Authenticiteit, zoals Rousseau het stelde, blijft bij haar een belangwekkend
punt, maar Rudiger Safranski toonde aan dat Goethe een andere vorm van
authenticiteit presenteerde die meer rekening hield met de andere. Goethe, de
man die zich graag in allerlei gewaden hulde, zich nu graag vermomde om zijn
omgeving te plezieren en op het verkeerde been te zetten, schreef met zijn
autobiografie "Wahrheit und Dichtung" een vorm van bekentenissen die
vooral anderen wilde ontzien, zijn moeder bijvoorbeeld die hij, na zijn vertrek
uit Frankfurt niet zo vaak meer heeft gezien.
De
waarheden die wetenschappers halen uit langdurige onderzoeken en die te maken
hebben met vele facetten van de natuur der dingen, maar ook met het leven van
mensen in een brede omgeving van bekenden, vrienden en magen, zijn niet van
dezelfde aard. Als Jan Blommaert over de democratie en het falen ervan
schrijft, komt hij uit bij vergelijkbare inzichten, zoals het feit dat men na
kritische analyse een inzicht kan afwijzen, maar ook kan onderschrijven (Jan
Blommaert, De Crisis van de Democratie Epo 2007). Maar hoe, vraag ik mij af,
zou dat moeten verlopen: de waarheid van een economisch theorema uitrollen in
de praktijk, zonder grote schade aan te richten. De burgers in Venezuela laten zien dat
bepaalde ideologische aannames in de praktijk tot armoede, verarming en het
verlies aan kansen leiden moet. Toch blijkt men hier graag aannemelijk te maken
dat Podemos in Spanje wel eens een lichtend voorbeeld zou kunnen worden. Het
punt is dat zij inzichten voor waarheden houden, zonder dat er ruimte is andere
mogelijkheden te overzien.
Het
blijft opvallend, dezer dagen te moeten vaststellen dat men zo geobsedeerd is
met de rijkdom van enkelen. Soms zorgen we daar zelf toe bij, door massaal
voetbal in de Premier League te willen zien of tenniskampioenen luide te
blijven toejuichen. Die mensen die voetballen, tennissen mogen best een aardige
stuiver verdienen, zoals de eigenaren AB IMBEV best genieten van onze
bereidheid hun bieren te drinken - eerlang zal men haast alleen nog hun bieren
drinken heet het - maar er bestaat regelgeving die te sterke marktpartijen
verplicht delen van de onderneming af te stoten bij een fusie. Mikt men
voortdurend op de 1% dan mag niemand die
99 % anderen over een kam scheren. Het falen van de geschiedschrijving over de
Aufklärung, de Verlichting bestaat hierin dat men de veranderingen in de
samenleving, in bijna alle landen van Europa en de ontwikkeling van een stevig
verankerde middenklasse negeert. Denis Diderot behoorde tot die klasse van
goede ambachtslui, Messenmaker, Voltaire kwam voort uit een familie van
juristen, verbonden aan het Parlement van Parijs, die zich ontwikkeld had tot
een nieuwe adel en Rousseau, die weigerde dat soort spelletjes mee te doen, die
bleef zichzelf. Maar ook Herder, Adam Smith en anderen kan men
sociaal-economisch duiden, professioneel in een hokje steken.
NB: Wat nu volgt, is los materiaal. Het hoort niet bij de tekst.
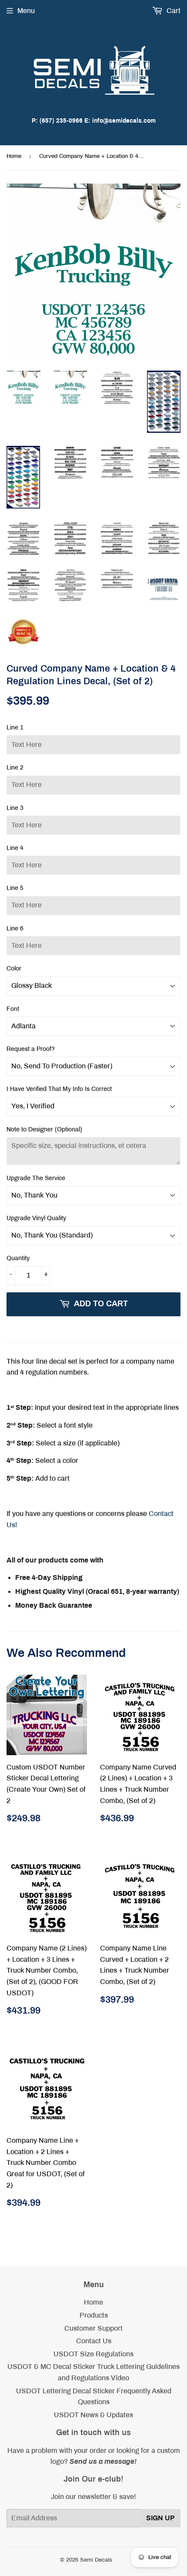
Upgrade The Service (36, 1178)
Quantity (18, 1258)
Maar het zegt nog
niet zo heel veel over hun denken, behalve dan dat ze zich zeker genoeg voelen
om de trossen los te gooien.
Het
economisme zal ons inzicht eerder verdoezelen, omdat het geen rekening houden
kan noch wil met wat mensen nog van waarde achten. Tinneke Beeckman schetst
daarom met goede argumenten een minder gepolariseerd beeld van de periode die
we kennen als de Verlichting en van het denken van de Verlichting zelf. Ook betoogt
zij dat men Nietzsche niet moet zien als alleen de voorloper van het grote
wantrouwen dat het postmodernisme ons bracht. Nietzsche heeft, zoals Sloterdijk
in zijn essay "Du musst dein Leben änderen" exhaustief onderzocht er
inderdaad precies op aangedrongen dat we waarachtigheid zouden oefenen en
begrijpen dat we als mensen, ook al zitten we gevangen in de eeuwige wederkeer,
best in staat geacht mogen worden tot meer in staat te zijn dan onmachtig
volgen van wat anderen doen. Voorbij wantrouwen, angst, haat, is er ruimte voor
bewondering, voor kritiek volgens een geschikte methode en kunnen we over onze
angst heen geraken.
De
voorstelling als zouden we allen slachtoffers wezen van de anderen, tot slot
helpt daarbij niet. Overmoed dient nergens toe, maar het futloze debiteren dat
mensen geen slachtoffer mogen zijn, verkleint mensen. Het economisme draagt
ertoe bij en dient daarom op de korrel genomen.